St. John smacked his dry lips. “Have you talked to my wife?"
"I'm going to speak to her now."
"When do you want to do all this?"
"Sometime tomorrow after we've all had plenty of time to discuss our best plan of attack. Meanwhile, we need you to stay quiet."
"I'll be good," he said.
* * *
Caroline looked up when Dr. Krueger entered the waiting room. Asia was asleep on the Naugahyde sofa and snoring loudly
"How's he doing?" Caroline asked.
"Fine, fine. He's sedated. The procedure went well." Then Dr. Krueger went over with Caroline what she had just explained to her patient.
"I don't know what he told you," Caroline said, "but he smokes a box of those little cigars a day."
"Don't worry" Dr. Krueger said. "Whatever a patient tells us that he smokes and drinks, we know to automatically double it."
"Can I see him?"
"Sure. He's going to be groggy You can leave your daughter here. I'll have the nurses keep an eye on her."
Caroline stroked Asia's cheek and didn't bother correcting the doctor. Maybe they'd all do a better job if they thought Mace had a young child.

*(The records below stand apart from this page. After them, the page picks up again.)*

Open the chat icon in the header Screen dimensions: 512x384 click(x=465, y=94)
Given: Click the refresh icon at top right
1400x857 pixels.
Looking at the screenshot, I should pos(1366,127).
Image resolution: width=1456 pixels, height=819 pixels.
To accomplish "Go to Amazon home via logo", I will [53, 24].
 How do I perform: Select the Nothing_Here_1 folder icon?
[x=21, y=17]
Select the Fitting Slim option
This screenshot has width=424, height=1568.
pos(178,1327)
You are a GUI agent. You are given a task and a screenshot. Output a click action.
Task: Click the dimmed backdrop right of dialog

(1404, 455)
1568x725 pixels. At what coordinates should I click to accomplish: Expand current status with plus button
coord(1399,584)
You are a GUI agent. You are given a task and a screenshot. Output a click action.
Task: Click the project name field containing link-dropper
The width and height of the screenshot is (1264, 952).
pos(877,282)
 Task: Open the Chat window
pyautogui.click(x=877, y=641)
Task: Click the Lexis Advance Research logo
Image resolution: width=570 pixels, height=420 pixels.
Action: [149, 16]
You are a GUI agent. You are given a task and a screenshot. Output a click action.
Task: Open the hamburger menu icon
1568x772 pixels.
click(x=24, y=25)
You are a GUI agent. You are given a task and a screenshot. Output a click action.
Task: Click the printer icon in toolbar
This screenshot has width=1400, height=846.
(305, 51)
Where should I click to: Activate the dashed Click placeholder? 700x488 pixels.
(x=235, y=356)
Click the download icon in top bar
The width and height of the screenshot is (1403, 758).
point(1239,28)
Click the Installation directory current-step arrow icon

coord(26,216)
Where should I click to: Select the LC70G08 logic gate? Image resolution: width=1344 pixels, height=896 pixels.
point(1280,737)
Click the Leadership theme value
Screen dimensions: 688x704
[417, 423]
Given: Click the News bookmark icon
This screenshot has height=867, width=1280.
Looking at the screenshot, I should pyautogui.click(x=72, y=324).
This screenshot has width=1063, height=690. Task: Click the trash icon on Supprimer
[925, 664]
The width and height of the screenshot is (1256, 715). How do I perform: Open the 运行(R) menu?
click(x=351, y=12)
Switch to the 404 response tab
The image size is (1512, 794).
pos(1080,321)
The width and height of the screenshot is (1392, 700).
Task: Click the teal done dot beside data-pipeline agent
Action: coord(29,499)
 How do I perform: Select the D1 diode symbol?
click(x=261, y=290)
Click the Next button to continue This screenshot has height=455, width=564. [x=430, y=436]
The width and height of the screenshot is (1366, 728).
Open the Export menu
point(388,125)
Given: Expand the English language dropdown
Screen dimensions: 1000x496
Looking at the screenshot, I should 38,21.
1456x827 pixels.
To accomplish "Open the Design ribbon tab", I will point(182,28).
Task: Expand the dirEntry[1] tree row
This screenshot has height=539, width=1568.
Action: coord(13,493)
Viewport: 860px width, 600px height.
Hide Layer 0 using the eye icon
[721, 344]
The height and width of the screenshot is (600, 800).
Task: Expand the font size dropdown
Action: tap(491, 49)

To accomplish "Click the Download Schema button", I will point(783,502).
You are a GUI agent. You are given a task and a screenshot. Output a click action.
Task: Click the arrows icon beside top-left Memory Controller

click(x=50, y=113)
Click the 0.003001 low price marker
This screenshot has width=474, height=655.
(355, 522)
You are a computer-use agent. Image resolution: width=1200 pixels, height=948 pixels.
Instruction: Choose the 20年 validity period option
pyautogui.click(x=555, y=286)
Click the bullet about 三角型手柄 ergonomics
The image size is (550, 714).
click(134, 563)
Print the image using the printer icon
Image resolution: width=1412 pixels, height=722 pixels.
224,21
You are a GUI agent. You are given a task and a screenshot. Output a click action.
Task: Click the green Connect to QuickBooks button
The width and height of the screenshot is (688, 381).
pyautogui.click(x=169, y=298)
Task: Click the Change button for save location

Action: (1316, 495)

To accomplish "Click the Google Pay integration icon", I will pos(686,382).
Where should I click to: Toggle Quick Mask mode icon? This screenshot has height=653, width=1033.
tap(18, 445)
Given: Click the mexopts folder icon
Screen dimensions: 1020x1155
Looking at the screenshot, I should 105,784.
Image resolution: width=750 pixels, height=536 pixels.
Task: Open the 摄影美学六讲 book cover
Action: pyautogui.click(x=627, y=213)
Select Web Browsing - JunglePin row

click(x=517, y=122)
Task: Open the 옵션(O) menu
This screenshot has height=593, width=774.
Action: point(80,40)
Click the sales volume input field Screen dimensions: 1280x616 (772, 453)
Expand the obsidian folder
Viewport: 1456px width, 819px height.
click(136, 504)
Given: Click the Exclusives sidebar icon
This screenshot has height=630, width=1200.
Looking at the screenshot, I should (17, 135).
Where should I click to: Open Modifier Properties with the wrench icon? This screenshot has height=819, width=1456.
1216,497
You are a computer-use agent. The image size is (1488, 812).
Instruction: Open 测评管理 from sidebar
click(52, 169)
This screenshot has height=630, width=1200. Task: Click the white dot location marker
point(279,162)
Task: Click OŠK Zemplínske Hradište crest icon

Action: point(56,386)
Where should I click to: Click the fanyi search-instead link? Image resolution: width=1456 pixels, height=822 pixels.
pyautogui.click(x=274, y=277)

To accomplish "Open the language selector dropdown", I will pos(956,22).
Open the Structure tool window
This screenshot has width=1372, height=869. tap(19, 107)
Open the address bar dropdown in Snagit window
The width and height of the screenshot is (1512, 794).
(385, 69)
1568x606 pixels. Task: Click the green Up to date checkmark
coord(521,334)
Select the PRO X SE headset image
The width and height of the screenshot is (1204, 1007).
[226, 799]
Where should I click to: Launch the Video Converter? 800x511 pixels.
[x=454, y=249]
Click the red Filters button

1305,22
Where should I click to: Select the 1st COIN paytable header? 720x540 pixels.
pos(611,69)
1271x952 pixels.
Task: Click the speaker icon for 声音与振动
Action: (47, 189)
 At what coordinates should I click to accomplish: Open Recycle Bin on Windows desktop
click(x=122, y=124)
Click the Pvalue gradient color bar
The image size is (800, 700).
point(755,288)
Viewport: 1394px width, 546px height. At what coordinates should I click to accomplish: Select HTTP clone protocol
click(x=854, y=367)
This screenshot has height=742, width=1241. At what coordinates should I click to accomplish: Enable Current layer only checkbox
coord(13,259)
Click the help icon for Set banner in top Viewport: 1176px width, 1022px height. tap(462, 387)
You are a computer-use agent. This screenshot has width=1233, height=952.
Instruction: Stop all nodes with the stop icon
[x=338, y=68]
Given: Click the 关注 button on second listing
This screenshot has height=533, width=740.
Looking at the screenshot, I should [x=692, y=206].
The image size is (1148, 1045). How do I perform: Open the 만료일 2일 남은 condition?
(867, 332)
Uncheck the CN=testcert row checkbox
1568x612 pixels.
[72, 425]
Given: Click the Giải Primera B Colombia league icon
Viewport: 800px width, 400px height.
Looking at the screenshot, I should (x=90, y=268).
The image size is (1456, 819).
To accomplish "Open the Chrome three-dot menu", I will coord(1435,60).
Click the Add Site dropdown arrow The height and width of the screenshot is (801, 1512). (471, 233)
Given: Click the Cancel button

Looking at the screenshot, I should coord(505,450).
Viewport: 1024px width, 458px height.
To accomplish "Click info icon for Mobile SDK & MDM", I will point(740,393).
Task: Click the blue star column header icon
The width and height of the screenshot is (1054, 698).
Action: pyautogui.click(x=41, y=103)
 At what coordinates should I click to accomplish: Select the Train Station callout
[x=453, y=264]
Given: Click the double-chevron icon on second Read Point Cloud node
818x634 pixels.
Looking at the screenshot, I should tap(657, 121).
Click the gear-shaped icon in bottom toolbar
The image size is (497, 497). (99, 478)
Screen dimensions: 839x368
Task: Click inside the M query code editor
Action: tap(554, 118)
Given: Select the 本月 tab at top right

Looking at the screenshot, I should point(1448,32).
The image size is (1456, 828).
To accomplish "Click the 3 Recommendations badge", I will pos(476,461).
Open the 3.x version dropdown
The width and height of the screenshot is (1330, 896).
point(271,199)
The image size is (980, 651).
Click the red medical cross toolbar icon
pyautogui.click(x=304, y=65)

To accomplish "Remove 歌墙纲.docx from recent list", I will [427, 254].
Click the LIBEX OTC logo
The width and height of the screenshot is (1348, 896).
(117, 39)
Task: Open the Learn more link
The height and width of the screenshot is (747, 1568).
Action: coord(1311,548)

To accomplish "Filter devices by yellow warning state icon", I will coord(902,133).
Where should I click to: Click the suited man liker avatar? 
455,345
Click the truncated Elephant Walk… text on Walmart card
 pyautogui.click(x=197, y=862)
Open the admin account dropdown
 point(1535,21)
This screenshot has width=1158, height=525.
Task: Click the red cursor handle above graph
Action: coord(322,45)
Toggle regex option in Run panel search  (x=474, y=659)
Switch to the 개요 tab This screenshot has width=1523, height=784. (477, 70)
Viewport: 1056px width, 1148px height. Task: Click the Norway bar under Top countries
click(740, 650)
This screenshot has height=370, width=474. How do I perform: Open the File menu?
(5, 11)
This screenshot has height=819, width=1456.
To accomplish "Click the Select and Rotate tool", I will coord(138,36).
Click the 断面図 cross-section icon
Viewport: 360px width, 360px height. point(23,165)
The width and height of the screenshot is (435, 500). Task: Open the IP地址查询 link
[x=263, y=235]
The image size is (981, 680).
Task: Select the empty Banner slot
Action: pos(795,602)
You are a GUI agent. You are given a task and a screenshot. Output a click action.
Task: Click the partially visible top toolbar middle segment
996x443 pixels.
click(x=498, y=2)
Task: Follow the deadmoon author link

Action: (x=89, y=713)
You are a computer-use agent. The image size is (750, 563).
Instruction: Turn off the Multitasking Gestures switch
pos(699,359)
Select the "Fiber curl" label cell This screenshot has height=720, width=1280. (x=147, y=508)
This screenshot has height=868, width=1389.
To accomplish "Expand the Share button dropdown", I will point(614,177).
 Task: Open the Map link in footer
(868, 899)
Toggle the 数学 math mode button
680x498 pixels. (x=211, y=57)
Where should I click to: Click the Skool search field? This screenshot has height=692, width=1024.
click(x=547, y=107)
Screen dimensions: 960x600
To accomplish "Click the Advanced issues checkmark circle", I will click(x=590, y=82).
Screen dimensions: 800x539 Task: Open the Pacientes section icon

The ICU was protected by electronically locked doors. Caroline had to identify herself by speaking into an intercom before they would buzz her in. Mace was in an alcove near the center of the ward. His color was better, but not by much. She lifted his hand to her cheek and willed health to his body, his heart. He started and grimaced, then opened his eyes. She saw him struggle to get his bearings.
"Does it hurt?" she asked.
He smacked his mouth. She found the water bottle on his bedside table and lifted the straw to his lips. He drank.
A nurse bustled into the room and headed right for him, speaking in a loud voice. "Mace?" she practically shouted. Caroline jumped back out of the woman's way.
St. John fixed a bloodshot eye on the woman. "I'm here," he said.